Please arrange as a numbered list the lines of the entries below, starting at the line that contains "Task: Tap the sunrise icon at 05:42" and ending at the line that contains "click(91, 409)", both included. Skip blank lines and leave the pictures out.

### Provided data ###

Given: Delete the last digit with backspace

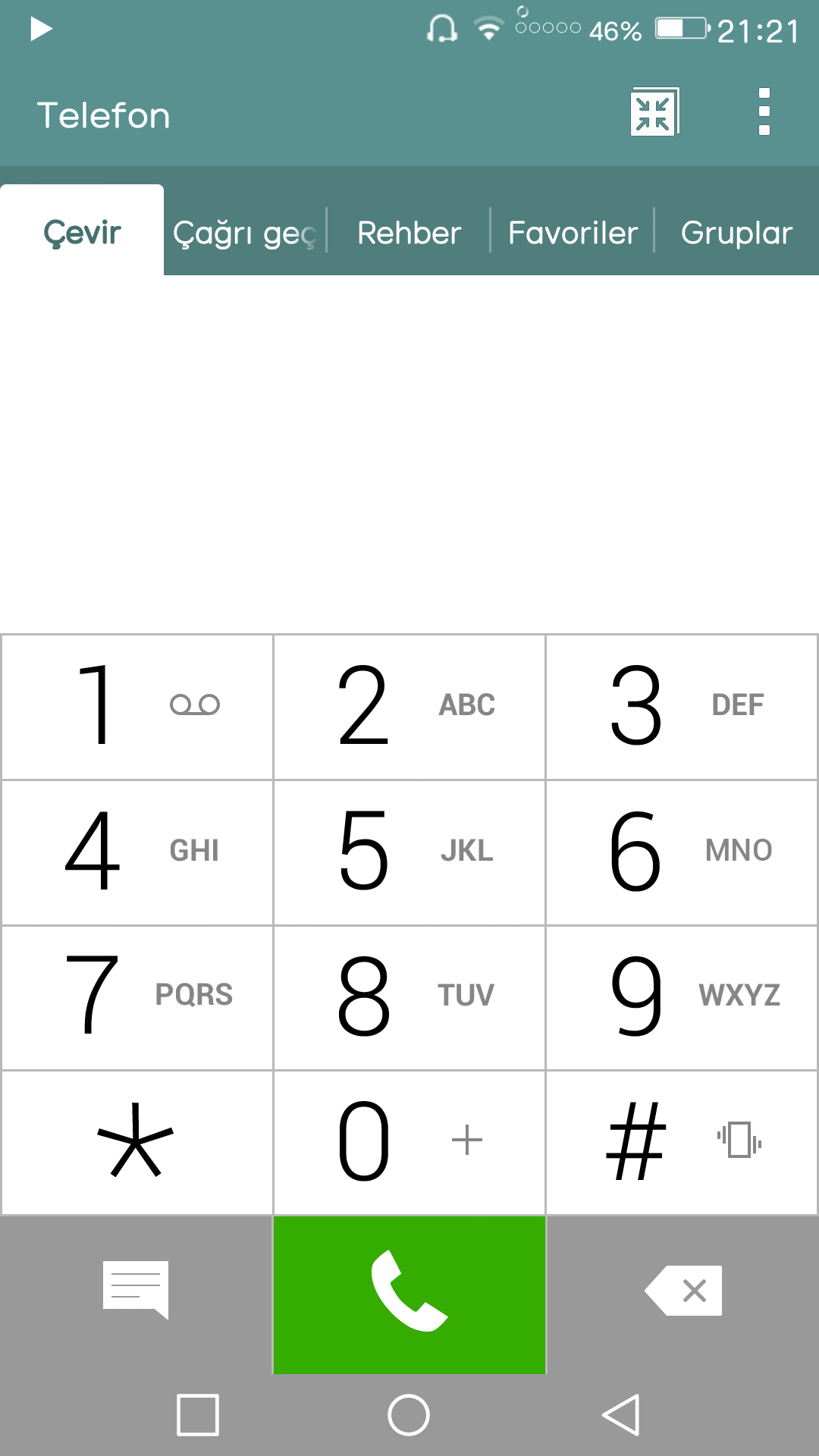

###
### Provided data ###

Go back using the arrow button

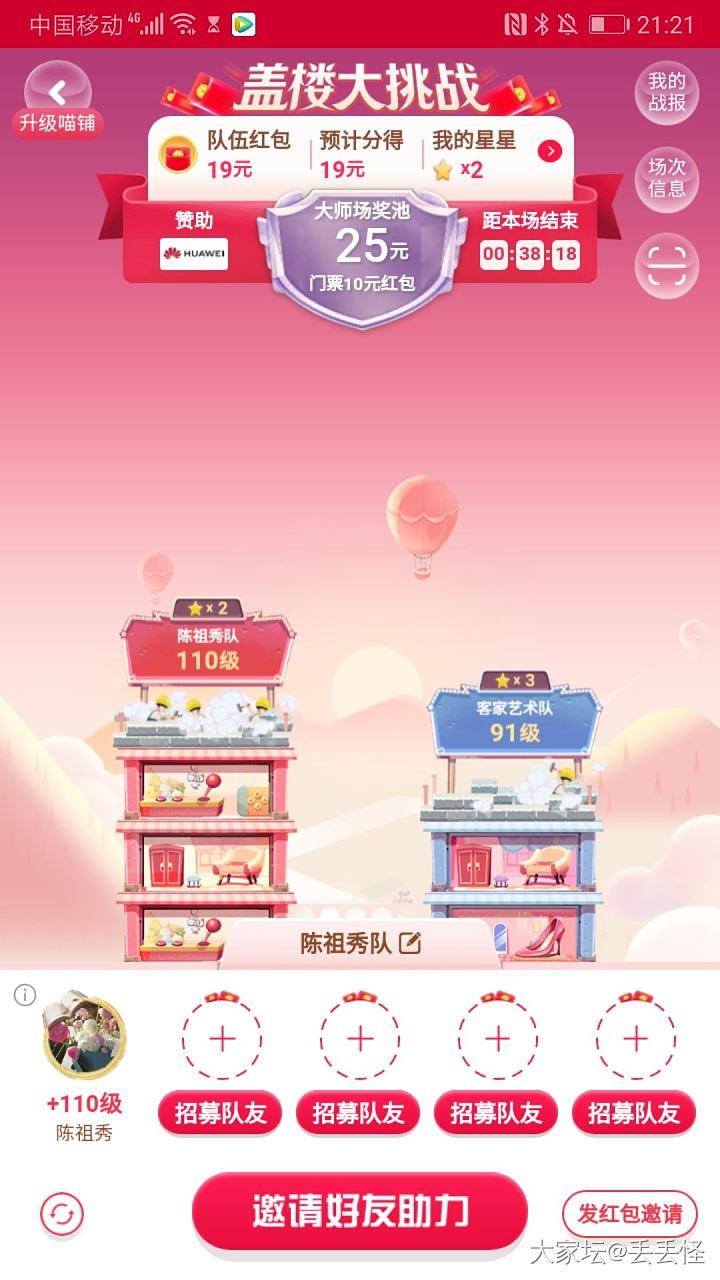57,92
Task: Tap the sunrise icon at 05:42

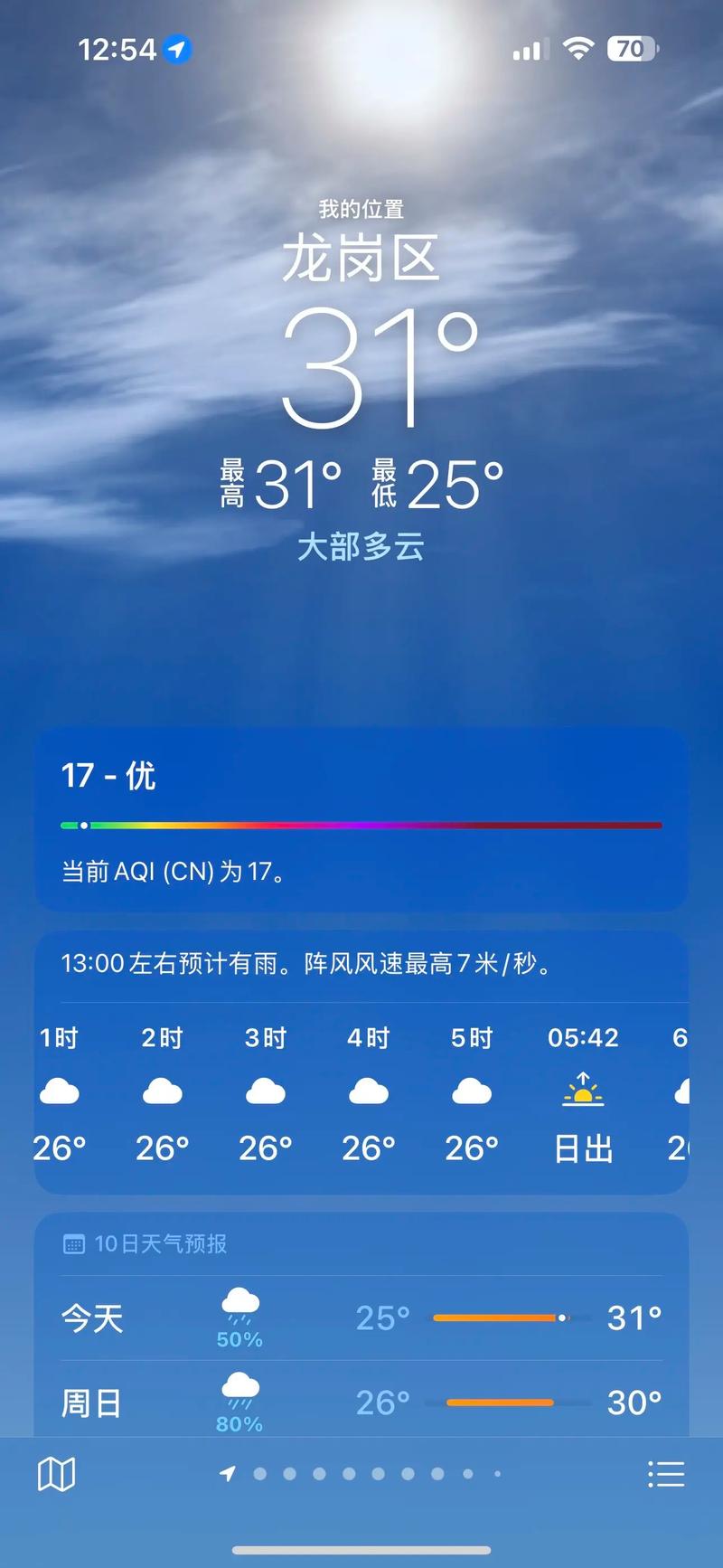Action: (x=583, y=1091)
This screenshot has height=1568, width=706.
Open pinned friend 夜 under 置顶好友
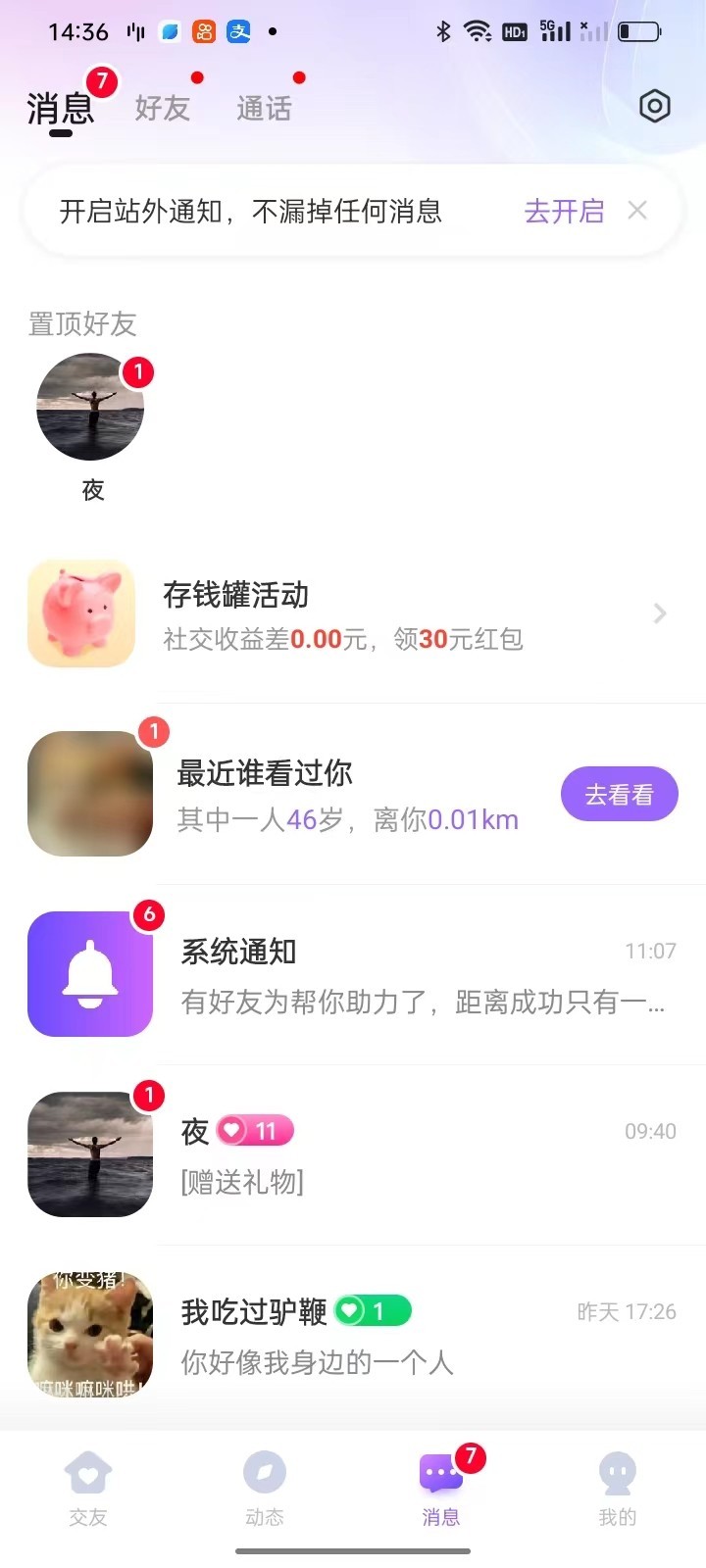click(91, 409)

###

#### Solution to the problem
1. Task: Tap the sunrise icon at 05:42
2. Action: (x=583, y=1091)
3. This screenshot has height=1568, width=706.
4. Open pinned friend 夜 under 置顶好友
5. click(91, 409)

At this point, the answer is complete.